#### Your assignment:
In the listing below, find the line containing "הלהקה שמביאה את". Write out that line and every line after it to the end, exactly and only those.
BEGIN
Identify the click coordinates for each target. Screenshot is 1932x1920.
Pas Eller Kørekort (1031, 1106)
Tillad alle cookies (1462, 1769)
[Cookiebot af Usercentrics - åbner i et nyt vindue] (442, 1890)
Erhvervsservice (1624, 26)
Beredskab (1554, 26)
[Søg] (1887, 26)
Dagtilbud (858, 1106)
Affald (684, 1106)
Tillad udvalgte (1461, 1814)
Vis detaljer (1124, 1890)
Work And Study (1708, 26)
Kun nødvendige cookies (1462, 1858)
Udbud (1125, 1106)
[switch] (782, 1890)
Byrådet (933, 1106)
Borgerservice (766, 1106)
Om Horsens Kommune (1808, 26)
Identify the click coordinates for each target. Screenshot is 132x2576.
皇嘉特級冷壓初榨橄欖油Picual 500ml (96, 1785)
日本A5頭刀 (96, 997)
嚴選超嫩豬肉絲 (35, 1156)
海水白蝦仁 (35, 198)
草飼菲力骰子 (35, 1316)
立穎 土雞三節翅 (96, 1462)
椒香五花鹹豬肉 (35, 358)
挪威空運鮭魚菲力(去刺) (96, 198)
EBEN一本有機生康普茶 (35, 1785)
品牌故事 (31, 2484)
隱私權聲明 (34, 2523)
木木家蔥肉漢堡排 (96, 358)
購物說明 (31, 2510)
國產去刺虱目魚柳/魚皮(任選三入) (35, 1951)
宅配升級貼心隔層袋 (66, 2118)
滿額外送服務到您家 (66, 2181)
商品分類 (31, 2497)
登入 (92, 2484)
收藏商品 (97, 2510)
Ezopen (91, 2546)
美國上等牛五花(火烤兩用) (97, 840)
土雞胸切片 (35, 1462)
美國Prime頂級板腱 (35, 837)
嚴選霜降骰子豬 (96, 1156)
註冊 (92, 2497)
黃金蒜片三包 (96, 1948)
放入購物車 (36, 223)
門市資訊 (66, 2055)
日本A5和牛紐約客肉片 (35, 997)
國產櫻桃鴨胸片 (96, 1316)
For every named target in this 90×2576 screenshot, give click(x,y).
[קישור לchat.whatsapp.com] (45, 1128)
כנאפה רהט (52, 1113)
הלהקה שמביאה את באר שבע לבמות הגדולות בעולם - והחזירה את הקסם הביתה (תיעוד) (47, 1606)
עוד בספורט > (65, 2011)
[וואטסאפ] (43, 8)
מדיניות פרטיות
END
#### Task result:
הלהקה שמביאה את באר שבע לבמות הגדולות בעולם - והחזירה את הקסם הביתה (תיעוד) (47, 1606)
עוד בספורט > (65, 2011)
[וואטסאפ] (43, 8)
מדיניות פרטיות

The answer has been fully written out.